ROIs and segmentation

ROIs and segmentation

Why necessary and why annoying?

  • As scientists we need to talk about specific spatial things
  • It takes a lot of time, potentially (manual vs. automated)
  • It is subjective (if manual)
  • It can really change analysis outcomes
  • De-identification of people's faces is important
  • To reduce multiple comparisons, if you have a priori hypotheses, that is useful and so you need to implement these hypotheses
  • The brain consists of multiple tissue types/stuff, so we obviously need to accurately select the part of the data we care about
  • Issue: criterion for success is currently not objective and subjective (and therefore somewhat of an "art"/"craft").

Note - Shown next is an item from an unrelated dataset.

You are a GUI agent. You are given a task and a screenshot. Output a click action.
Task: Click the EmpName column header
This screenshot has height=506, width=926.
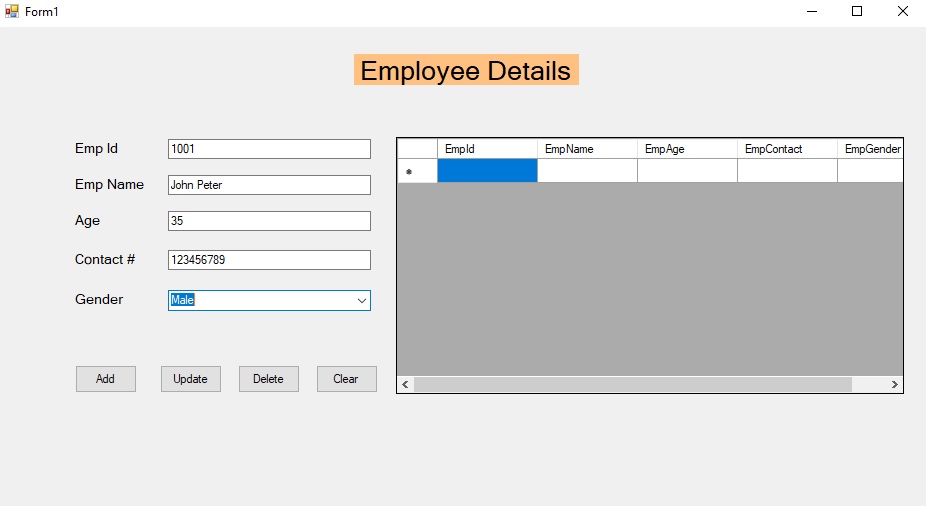(587, 149)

Eyeballs are important. Expertise is important.
  • If a newbie is doing manual segmentation, they might get it completely wrong?!! (So there is a risk of making things even worse!) Can even happen for non-newbies.

Issues/gripes/challenges:

  • Takes forever
  • Not clear how to interpret noisy functional measures
  • Risk of people suspecting you doing something dirty
  • People disagreeing on what is right
  • This is thankless work, unfortunately. (So, choose your battles.)

ROI formats:

  • Binary values (0 means not in, 1 means in)
  • Integer values (1–N indicate N different regions)
  • Volumes are a lot more straightforward (just a 3D grid); surfaces are a lot harder and generally clunkier to work with.

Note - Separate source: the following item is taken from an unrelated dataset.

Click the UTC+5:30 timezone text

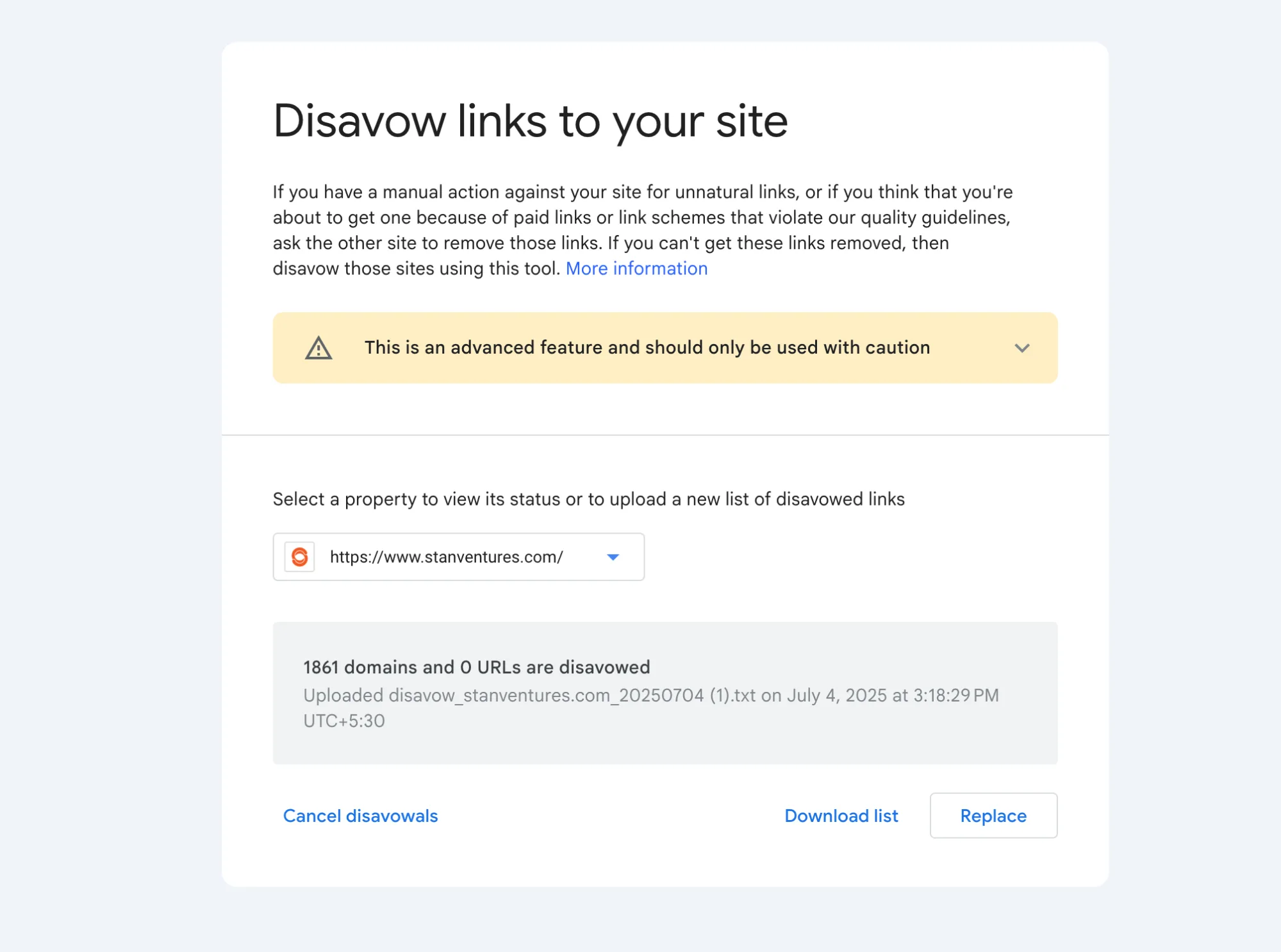[343, 721]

General "tools" and "methods" for dealing with ROIs:

  • Manually clicking voxels (e.g. for volume data) [e.g. ITK-SNAP, freeview, FSLeyes, mricron, BrainVoyager, etc.].
  • Using a brush size (many voxels at once)
  • Filling polygon shapes
  • Selective drawing (only modify specific voxels)
  • Adaptive brushing ("magic wand")
  • Click and automatically determine all "connected" voxels
  • Post-ROI 'morphological' operations: dilate, erode, union, intersection, smoothing, and other arithmetic operations
  • Experts will know how to interplay manual clicking and automatic morphological operations
  • Trackpad vs. mouse vs. tablets
  • Thresholding operations (e.g. value > 10)
  • Magical smoothing/filtering/operations to "clean up" the data prior to you clicking on it
  • Adjust the contrast/intensity for the specific part of the volume that you are staring at
  • Make sure to look at ALL 3 views to really understand the geometry of the structure. If your current slice is almost parallel to the structure, the visual may look weird.
  • Check your work. The eyeballs are always right.

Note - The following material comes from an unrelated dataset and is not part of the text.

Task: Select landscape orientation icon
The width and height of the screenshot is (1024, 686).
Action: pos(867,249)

Various types (scenarios):

  • T1 segmentation (e.g. for surfaces)
  • Defining a brain region from functional data
  • Anatomical segmentation, e.g. vessels
  • Atlas parcellations can deliver you ROIs
  • Identification of subcortical areas from anatomy (REALLY HARD)
  • Brain extraction from T1s (getting rid of face / skull)
  • Quick-and-dirty 3D ellipse to define on a volume


Principles/ideas that guide how you proceed:

  • Partial voluming - your single voxels might mix two different tissue types, due to limited resolution
  • Thermal noise - the data may be noisy
  • Bias field - there may be low-frequency changes in intensity across the volume.
  • One strategy is to correct the bias field before segmenting...
  • For functional data, consider looking both with and without thresholding
  • Be careful of 'kissing' gray matter (nearby in 3D space might be far away in cortical space)
  • Listen to podcasts while you do boring labor.